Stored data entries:
..............................

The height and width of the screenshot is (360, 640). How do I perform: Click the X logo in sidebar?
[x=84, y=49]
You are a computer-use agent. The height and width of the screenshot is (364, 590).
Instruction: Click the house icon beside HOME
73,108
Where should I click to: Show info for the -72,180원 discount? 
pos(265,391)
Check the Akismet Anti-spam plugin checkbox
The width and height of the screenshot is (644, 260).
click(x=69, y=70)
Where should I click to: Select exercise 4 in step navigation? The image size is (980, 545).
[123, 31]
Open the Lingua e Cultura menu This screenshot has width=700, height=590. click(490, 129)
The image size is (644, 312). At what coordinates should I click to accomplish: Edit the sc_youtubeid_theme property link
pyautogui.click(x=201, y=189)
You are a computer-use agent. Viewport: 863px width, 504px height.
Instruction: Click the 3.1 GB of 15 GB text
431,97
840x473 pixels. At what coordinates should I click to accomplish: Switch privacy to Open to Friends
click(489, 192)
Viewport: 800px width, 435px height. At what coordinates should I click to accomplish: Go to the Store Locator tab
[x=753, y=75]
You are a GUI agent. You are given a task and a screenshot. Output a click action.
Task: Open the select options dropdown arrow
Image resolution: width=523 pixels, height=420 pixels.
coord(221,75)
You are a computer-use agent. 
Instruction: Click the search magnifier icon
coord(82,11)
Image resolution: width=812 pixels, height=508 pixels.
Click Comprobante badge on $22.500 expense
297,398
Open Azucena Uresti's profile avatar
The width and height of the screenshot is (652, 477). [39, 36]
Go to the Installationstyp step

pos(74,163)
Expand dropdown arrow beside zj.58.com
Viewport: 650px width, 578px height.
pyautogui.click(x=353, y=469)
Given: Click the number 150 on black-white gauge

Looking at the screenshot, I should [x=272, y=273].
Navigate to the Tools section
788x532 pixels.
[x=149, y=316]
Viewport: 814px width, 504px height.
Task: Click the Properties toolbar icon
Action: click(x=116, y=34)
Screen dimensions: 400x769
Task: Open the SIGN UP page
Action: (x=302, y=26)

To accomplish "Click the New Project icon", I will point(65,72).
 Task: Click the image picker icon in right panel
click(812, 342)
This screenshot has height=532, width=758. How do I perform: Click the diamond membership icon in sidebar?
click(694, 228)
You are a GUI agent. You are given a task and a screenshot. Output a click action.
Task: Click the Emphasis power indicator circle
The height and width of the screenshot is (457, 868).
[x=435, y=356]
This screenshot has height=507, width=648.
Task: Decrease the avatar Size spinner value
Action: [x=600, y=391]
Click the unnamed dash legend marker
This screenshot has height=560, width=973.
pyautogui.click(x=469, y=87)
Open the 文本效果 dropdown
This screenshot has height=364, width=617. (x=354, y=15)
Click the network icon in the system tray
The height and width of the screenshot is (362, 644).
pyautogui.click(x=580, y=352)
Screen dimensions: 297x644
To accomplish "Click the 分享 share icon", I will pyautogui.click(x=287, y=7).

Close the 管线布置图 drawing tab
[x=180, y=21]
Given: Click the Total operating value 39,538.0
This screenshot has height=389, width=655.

..............................

▶ _WHAT YOU WILL DO_
Your task is to copy exactly, and only, the lines from the line with "Screen dimensions: 297x644" through the last line of the entries, both included.

▶ _TASK SOLUTION_
Screen dimensions: 297x644
To accomplish "Click the 分享 share icon", I will pyautogui.click(x=287, y=7).

Close the 管线布置图 drawing tab
[x=180, y=21]
Given: Click the Total operating value 39,538.0
This screenshot has height=389, width=655.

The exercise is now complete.